● Sobre el ejercicio
Indique si cada afirmación concuerda con el texto sobre la representación de las manifestaciones, y justifique cada respuesta (sí o no) con la cita literal que la decide. (a) La percepción del observador resulta siempre clave en los resultados interpretativos de las obras. (b) Los elementos caracterizadores solo destacan en la representación plástica, no en la vida real. (c) Las protestas de la Plaza de Tiananmen figuran entre los ejemplos citados.

● Texto extraído

Se trata, además, de ejercer una capacidad de acentuación de ciertas escenas significativas en la totalidad del conjunto, previamente encuadrado. Y, en este estado de cosas, un mayor enfoque o desenfoque, un procedimiento de intensificación aplicado a los recursos coordinados y/o contrastantes del color o, incluso, una acentuación potenciada de las formas expresivas de los rostros pueden ser –alternativamente o acumuladamente – básicos en la sintaxis y la semántica subsiguientes. Porque, sin duda, la percepción resultante, por parte del observador –en la fenomenología de su experiencia estética, conducida por la acción compositiva–, siempre es clave en los resultados interpretativos y preferenciales propios de las lecturas de las obras.

A menudo, incluso en la vida real y no sólo en su representación plástica, en esta dialéctica existente entre las totalidades y las individuaciones propias de las manifestaciones cívicas, pueden acabar destacando –espontáneamente o de forma inferida– ciertos elementos caracterizadores. Así, por ejemplo, unos libros, unos paraguas, un lugar, una estación del año, una fecha o unas circunstancias determinadas han terminado, de hecho, para dar nombre a una cita específica o a un evento históricamente recordados ya de manera genuina: la reciente “Manifestación de los paraguas en Hong Kong”, “la Primavera Valenciana”, “Las acampadas madrileñas del 15– M”, “los enfrentamientos de Gamonal” o “Las protestas de la Plaza de Tiananmen”, pueden ser referencias paradigmáticas de lo se ha indicado.

● Material proporcionado
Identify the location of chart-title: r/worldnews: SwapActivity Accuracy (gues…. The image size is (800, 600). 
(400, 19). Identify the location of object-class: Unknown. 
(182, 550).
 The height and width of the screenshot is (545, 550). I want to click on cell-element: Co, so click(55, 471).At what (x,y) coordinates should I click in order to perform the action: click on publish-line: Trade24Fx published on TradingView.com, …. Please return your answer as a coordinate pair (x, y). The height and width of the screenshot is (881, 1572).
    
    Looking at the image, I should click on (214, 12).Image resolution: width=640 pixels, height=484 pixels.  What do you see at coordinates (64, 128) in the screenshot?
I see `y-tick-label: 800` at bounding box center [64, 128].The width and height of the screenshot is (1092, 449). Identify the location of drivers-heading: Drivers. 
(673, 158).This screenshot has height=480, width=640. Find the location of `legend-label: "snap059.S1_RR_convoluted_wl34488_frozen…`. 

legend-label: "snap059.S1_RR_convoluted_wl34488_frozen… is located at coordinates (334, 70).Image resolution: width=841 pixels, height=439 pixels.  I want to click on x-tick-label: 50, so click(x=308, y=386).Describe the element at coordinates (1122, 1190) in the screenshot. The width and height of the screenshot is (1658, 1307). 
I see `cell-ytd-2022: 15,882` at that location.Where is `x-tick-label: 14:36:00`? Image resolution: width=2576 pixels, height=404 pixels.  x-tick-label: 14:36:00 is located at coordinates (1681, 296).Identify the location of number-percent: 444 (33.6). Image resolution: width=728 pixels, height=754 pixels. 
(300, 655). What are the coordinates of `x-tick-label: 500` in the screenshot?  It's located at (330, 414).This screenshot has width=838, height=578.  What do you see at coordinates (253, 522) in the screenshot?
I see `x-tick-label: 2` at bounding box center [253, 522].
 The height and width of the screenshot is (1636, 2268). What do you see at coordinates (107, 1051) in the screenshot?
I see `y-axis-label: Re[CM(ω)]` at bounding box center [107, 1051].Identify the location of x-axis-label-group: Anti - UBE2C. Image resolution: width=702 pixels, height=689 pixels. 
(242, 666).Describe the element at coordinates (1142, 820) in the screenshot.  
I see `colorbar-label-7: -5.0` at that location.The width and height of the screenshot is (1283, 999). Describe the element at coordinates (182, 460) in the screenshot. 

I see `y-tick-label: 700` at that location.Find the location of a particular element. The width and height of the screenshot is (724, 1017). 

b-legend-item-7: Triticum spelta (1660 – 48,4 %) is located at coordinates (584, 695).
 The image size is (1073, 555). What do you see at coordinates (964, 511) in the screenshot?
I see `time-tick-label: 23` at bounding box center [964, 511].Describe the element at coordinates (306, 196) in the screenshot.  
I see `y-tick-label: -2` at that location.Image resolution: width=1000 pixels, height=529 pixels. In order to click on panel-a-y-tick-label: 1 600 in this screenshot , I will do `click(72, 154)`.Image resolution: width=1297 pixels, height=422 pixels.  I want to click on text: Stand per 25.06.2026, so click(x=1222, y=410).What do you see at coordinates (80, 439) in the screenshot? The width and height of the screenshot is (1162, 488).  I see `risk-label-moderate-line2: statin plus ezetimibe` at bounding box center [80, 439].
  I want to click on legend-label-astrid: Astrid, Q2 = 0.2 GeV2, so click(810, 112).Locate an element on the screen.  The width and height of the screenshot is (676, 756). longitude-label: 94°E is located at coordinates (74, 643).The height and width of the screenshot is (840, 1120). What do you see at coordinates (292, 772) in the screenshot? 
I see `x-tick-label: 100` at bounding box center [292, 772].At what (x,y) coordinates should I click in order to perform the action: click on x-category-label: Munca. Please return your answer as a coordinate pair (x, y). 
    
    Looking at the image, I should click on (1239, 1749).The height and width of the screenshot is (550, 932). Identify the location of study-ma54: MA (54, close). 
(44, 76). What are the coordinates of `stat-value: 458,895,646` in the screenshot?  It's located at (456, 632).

● Solución
(a) Sí: «siempre es clave en los resultados interpretativos y preferenciales propios de las lecturas de las obras».
(b) No: «incluso en la vida real y no sólo en su representación plástica».
(c) Sí: «“Las protestas de la Plaza de Tiananmen”».